Have you ever heard those stories of people who would open the Bible and follow whatever the particular verse their finger hit for that given day? I heard one where someone happened upon "Go out with joy" and decided that meant he should ask a girl he knew named Joy out on a date. I guess we should be thankful he never hit upon "Pluck out the eye that causes you to sin"....
Now I'm not saying the Bible isn't applicable today. It is. In fact, I can open my Bible and find something to speak to me on any given day. It fits. But I have never felt compelled to pluck out my eye or wear sack cloth and ashes. (I did tell the husband after the van's engine went kerflooey (A highly technical term) and the oldest son totaled the car that if the wind storm we were having knocked a tree down on the new-to-us van, I was totally in sack cloth and ashes mode. I was so there!)
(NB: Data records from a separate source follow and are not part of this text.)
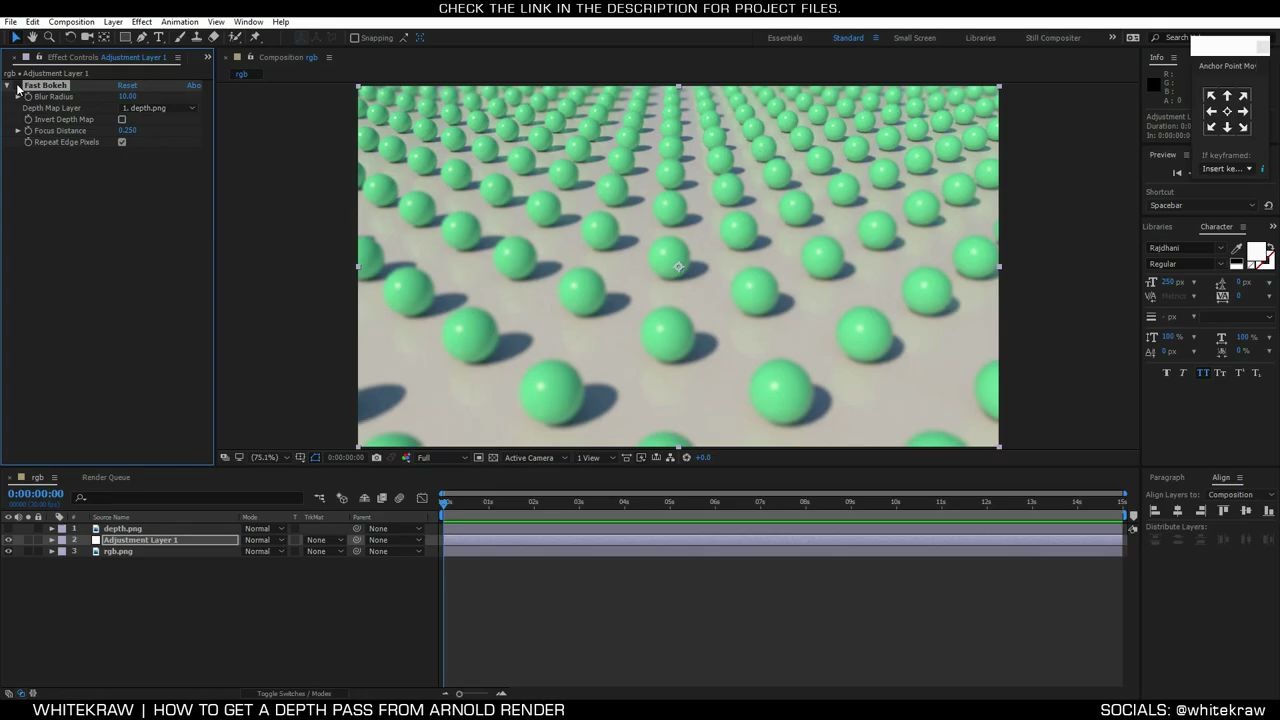
Task: Switch to the Render Queue tab
Action: click(x=106, y=477)
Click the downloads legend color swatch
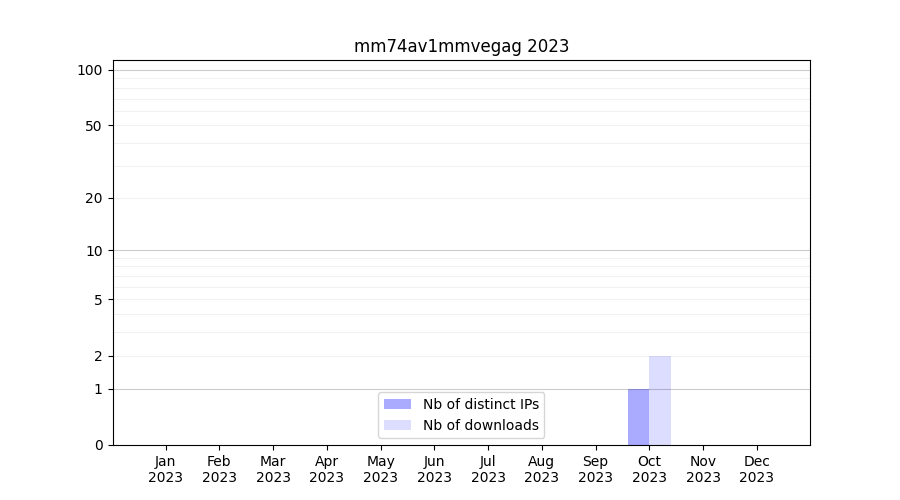Viewport: 900px width, 500px height. (x=397, y=425)
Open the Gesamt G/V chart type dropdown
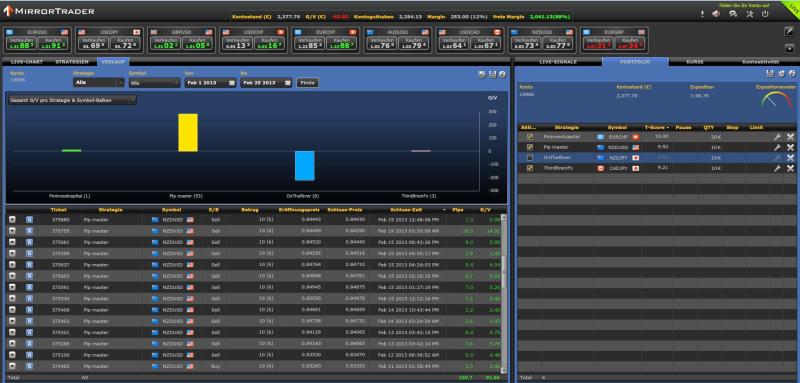 coord(72,100)
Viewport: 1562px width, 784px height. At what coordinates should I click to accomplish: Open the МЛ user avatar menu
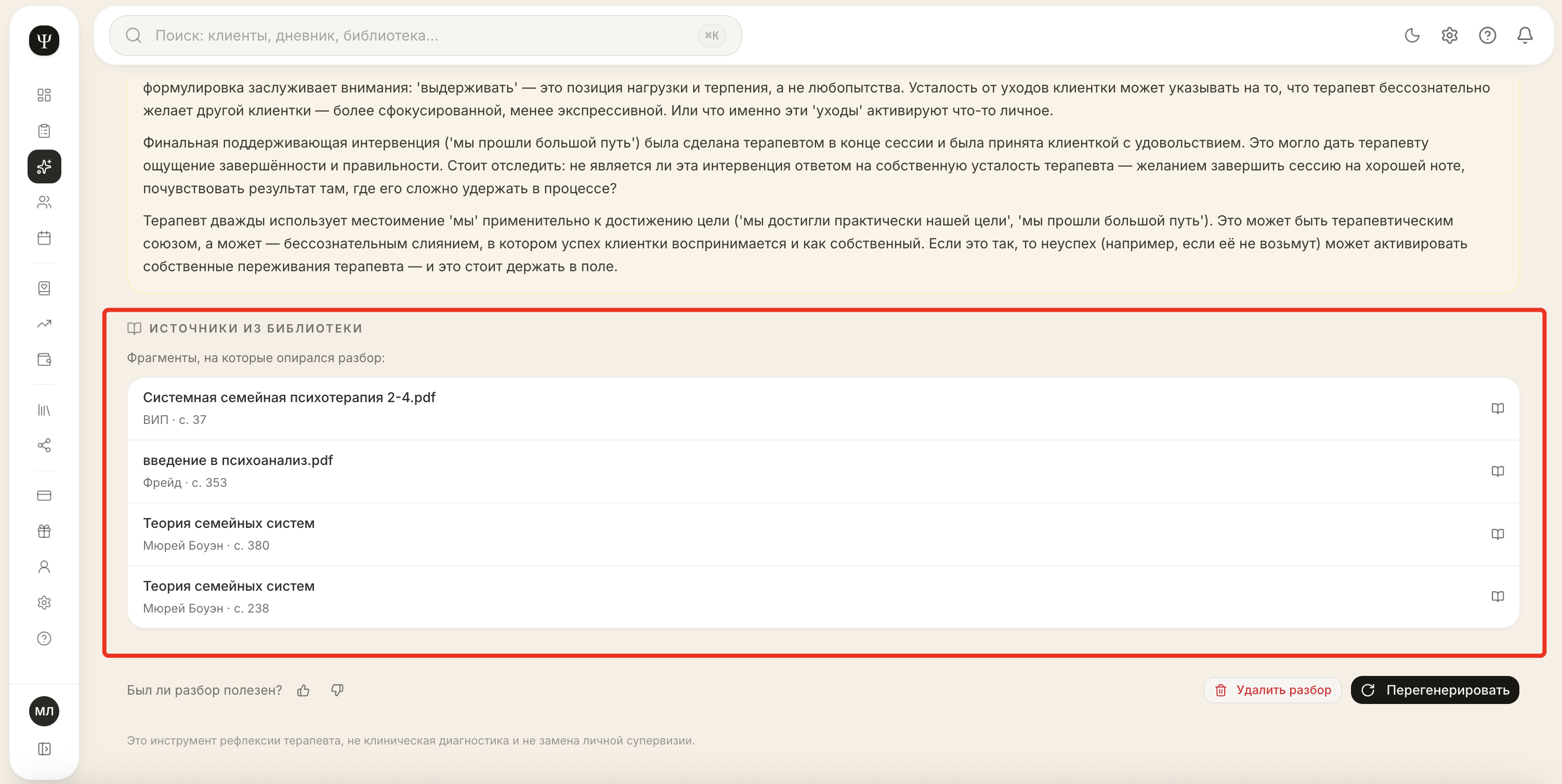pyautogui.click(x=44, y=711)
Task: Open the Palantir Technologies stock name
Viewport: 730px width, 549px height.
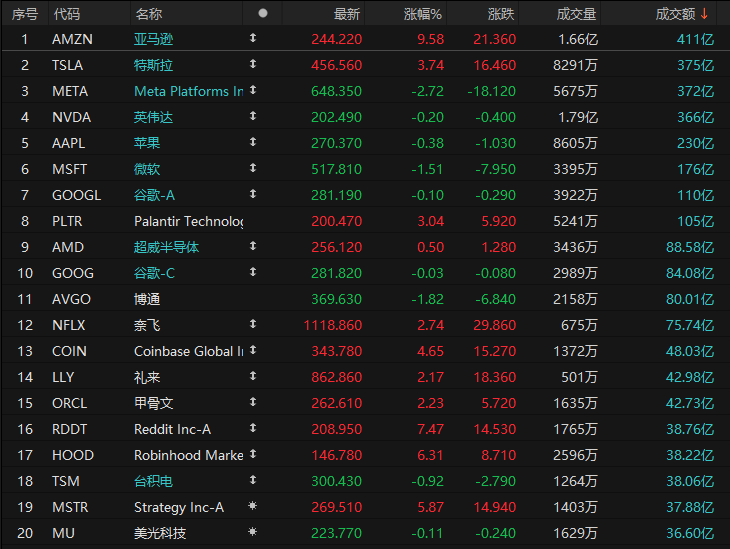Action: (188, 221)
One of my goals for this year is to read the whole Bible. I have tried many times but I always get stuck and behind and never can catch up. This year I bought a One Year Bible and it breaks down the readings so that each day I read something from the Old Testament, something from the New Testament, something from Proverbs and something from the Psalms. So far it has been easy peasy, lemon squeezy to stick with. But more than that, every single day, I find something that speaks to me on that day.
This morning, I read Matthew 9: 13 b For I have come to call not those who think they are righteous, but those who know they are sinners. That one I can handle. I can totally identify with the sinner thing. I struggle with it. I own it and I hate it and yet... I am a sinner and it makes me feel unworthy and I wrote about that feeling of being unworthy and voila, I read this verse and I was reminded that God calls sinners and humble people, not those who believe they are perfect. In fact in the verse prior Jesus says Healthy people don't need a doctor, sick people do.
Can I hear an, "Amen!"? How about, "Thank you, Jesus!"?
I mean, seriously, when I am reminded of this I feel...relieved. I spend so much time feeling the sting of every mistake, every misstep, every sinful thought and deed and the guilt I feel from the sins separates me from God even more than the sins do, because in my shame I turn farther from God, farther from prayer, farther from...who I am called to be. The sin becomes a reason to stay in the same place instead of moving forward with life and goals and dreams...and calls to use the gifts given by an amazing, grace-giving God.
If you feel that way, like you can't move forward remember God calls the sinners. Of course, now that we are all up on preventative health care, I recognize that I can prevent some of my sins by making choices that aren't going to get me in a bad place, but when I get there, God doesn't turn his back on me. Instead, He sees my need for Him and He welcomes me, if I let Him, if I am not so busy beating myself up that I don't see His open arms.
For this I say, "Amen!" and "Thank You, Jesus!"